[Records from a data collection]
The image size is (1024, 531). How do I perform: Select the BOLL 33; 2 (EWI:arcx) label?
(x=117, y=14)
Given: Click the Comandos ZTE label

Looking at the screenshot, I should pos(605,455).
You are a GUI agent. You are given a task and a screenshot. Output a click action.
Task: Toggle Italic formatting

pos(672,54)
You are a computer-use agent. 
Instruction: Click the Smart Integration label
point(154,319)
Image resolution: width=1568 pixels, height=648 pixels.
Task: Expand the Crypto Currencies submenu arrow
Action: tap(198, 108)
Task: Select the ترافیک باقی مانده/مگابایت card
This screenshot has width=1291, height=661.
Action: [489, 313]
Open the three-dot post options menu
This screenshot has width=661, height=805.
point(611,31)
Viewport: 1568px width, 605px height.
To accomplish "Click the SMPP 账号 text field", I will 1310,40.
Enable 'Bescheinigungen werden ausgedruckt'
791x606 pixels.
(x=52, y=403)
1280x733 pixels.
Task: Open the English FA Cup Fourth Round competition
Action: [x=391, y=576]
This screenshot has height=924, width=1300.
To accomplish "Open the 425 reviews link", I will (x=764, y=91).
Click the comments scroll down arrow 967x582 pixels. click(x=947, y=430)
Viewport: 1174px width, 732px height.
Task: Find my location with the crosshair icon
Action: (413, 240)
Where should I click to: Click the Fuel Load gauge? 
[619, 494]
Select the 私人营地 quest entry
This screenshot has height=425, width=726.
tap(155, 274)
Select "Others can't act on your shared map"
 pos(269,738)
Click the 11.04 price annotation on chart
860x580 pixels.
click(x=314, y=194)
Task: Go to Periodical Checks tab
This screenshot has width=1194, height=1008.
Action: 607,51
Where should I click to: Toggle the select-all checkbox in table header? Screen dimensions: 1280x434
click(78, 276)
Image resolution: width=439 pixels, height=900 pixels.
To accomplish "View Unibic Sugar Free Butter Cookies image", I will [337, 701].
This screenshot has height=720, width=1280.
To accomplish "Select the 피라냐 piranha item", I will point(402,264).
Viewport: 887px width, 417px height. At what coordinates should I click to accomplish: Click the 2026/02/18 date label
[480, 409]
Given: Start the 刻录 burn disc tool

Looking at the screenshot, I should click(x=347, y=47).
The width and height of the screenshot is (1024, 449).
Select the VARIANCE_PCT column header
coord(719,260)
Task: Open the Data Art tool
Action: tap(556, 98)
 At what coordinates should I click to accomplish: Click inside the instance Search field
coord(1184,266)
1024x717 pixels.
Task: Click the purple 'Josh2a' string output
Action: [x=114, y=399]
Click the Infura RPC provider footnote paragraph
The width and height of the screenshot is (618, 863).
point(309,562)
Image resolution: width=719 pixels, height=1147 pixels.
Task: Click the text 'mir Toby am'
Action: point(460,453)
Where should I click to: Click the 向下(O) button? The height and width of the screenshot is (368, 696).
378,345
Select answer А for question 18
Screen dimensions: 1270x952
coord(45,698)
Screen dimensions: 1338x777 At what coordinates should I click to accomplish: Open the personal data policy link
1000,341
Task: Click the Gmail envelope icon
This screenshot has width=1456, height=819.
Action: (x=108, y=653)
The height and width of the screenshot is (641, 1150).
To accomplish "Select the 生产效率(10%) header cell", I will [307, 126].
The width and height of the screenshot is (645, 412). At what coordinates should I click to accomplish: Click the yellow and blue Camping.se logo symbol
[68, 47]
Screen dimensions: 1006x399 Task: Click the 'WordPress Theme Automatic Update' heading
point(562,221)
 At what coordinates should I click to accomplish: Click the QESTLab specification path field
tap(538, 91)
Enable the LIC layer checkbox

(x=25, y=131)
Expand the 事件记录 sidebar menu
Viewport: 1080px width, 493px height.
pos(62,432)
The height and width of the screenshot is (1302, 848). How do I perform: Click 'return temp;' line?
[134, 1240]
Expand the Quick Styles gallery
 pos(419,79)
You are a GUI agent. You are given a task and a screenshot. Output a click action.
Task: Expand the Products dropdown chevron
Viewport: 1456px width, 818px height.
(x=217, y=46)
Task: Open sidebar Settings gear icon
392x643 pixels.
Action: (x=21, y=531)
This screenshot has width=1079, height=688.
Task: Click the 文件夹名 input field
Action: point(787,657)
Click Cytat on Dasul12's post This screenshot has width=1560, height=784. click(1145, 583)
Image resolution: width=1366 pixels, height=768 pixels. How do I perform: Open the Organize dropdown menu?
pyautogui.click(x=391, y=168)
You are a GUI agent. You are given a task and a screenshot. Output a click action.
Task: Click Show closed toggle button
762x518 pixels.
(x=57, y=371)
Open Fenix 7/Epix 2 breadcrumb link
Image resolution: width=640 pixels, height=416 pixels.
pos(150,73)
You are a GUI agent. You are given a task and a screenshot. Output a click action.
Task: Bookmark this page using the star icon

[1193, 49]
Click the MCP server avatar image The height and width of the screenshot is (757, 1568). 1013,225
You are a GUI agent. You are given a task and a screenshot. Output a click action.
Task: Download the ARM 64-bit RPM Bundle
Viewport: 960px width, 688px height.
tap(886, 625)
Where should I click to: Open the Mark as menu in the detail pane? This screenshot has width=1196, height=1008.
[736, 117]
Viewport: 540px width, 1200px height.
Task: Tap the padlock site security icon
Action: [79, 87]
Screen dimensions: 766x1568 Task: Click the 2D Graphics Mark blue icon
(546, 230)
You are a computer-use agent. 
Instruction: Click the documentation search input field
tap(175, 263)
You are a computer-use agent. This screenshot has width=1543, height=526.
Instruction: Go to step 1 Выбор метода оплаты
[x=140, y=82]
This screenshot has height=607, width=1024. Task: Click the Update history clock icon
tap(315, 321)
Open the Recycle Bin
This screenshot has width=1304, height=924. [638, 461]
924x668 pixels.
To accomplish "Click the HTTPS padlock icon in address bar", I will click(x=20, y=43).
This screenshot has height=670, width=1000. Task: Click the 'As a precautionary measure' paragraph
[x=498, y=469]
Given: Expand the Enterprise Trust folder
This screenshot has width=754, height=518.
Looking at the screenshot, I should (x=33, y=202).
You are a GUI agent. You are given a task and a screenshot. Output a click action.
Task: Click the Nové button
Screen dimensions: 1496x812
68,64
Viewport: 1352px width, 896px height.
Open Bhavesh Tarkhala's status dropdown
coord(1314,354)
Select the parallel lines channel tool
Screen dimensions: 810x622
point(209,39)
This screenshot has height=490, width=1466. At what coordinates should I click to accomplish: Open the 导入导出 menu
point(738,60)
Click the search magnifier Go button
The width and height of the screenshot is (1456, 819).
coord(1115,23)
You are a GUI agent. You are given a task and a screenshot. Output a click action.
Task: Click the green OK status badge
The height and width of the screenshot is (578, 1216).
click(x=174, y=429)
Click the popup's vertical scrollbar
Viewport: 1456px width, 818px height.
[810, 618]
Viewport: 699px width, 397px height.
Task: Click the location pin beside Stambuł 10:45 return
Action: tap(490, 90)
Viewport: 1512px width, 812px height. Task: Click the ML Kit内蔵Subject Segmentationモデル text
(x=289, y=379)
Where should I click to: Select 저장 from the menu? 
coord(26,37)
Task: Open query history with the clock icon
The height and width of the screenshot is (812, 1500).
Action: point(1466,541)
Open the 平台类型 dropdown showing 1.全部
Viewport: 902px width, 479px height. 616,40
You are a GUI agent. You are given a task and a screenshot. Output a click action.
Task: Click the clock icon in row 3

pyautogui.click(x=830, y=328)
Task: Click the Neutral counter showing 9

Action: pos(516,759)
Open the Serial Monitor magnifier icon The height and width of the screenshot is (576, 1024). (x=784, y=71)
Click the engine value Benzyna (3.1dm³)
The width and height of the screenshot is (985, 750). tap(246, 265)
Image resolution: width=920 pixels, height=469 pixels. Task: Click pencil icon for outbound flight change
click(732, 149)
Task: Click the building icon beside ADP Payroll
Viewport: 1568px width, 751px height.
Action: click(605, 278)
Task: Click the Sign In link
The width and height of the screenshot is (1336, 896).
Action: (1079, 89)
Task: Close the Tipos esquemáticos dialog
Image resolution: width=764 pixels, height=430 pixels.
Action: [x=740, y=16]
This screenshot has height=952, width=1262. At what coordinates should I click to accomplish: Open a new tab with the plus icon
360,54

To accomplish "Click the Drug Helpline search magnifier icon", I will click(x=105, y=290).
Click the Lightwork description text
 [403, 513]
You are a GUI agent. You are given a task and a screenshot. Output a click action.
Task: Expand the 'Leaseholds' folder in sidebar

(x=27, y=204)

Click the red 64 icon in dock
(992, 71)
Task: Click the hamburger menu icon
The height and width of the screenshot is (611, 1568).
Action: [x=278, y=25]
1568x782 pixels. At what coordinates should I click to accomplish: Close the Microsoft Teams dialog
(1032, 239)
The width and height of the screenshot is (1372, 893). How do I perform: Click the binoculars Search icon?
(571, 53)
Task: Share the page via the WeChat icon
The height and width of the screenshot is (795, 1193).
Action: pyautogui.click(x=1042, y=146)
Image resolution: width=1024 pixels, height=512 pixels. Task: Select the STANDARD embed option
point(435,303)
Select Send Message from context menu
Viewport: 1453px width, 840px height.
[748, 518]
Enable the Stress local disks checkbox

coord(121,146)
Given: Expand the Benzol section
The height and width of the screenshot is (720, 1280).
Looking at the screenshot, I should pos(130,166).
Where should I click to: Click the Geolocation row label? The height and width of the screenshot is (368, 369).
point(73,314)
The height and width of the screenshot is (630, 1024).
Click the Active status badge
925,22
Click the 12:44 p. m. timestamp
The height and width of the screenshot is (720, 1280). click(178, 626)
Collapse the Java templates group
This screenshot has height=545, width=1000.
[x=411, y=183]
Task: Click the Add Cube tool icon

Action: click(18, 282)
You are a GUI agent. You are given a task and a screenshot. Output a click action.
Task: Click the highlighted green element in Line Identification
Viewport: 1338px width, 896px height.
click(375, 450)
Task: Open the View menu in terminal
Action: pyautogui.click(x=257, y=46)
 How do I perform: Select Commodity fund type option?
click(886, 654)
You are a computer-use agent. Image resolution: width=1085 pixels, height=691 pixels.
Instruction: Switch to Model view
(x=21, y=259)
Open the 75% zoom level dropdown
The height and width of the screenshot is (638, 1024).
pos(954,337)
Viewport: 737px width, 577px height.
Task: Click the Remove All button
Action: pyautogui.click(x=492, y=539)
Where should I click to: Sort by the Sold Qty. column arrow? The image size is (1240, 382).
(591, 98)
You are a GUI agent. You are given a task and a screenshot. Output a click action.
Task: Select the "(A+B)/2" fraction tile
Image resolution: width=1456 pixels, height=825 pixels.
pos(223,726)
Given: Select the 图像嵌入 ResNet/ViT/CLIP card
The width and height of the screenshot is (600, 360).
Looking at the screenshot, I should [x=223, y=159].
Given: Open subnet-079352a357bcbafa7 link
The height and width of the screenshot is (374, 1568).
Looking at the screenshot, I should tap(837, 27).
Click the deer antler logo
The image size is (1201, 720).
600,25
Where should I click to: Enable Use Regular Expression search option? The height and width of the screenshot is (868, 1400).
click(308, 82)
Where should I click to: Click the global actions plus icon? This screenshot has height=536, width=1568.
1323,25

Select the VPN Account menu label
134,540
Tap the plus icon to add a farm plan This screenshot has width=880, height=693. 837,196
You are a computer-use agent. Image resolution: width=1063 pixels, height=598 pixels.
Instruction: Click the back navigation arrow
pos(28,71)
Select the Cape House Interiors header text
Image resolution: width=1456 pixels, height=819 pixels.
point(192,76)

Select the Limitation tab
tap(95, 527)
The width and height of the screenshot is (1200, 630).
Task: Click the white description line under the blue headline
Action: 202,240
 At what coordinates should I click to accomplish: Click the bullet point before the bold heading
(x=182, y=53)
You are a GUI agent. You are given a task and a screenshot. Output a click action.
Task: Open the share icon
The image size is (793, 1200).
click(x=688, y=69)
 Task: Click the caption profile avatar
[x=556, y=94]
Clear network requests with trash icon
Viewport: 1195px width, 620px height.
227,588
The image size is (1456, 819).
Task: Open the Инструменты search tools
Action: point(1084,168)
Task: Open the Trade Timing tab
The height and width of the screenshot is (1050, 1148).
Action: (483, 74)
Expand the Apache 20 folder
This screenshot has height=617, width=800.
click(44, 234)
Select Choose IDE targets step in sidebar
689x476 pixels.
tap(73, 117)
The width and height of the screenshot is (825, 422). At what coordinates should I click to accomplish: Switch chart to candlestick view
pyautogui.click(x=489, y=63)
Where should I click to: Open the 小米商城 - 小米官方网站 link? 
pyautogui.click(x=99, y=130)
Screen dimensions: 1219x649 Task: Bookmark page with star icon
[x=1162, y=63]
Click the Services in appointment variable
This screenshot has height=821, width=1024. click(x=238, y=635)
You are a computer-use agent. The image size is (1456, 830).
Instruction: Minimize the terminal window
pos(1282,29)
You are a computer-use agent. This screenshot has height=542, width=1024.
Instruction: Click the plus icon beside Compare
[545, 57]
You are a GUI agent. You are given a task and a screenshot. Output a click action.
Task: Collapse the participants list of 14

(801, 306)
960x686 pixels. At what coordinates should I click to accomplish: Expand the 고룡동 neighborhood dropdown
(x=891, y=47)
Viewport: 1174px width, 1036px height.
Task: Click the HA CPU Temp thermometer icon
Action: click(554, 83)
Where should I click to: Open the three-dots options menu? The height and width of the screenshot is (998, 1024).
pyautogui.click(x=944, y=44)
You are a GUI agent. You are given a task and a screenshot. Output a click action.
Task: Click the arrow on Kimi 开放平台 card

■ Short problem
In the records, rewrite the lines from the line with "Enable 'Bescheinigungen werden ausgedruckt'" to the line with "will (x=764, y=91).", replacing "reviews" with "ratings" and leaving everything else as it is. Return only those lines.

■ Result for this exercise
Enable 'Bescheinigungen werden ausgedruckt'
791x606 pixels.
(x=52, y=403)
1280x733 pixels.
Task: Open the English FA Cup Fourth Round competition
Action: [x=391, y=576]
This screenshot has height=924, width=1300.
To accomplish "Open the 425 ratings link", I will (x=764, y=91).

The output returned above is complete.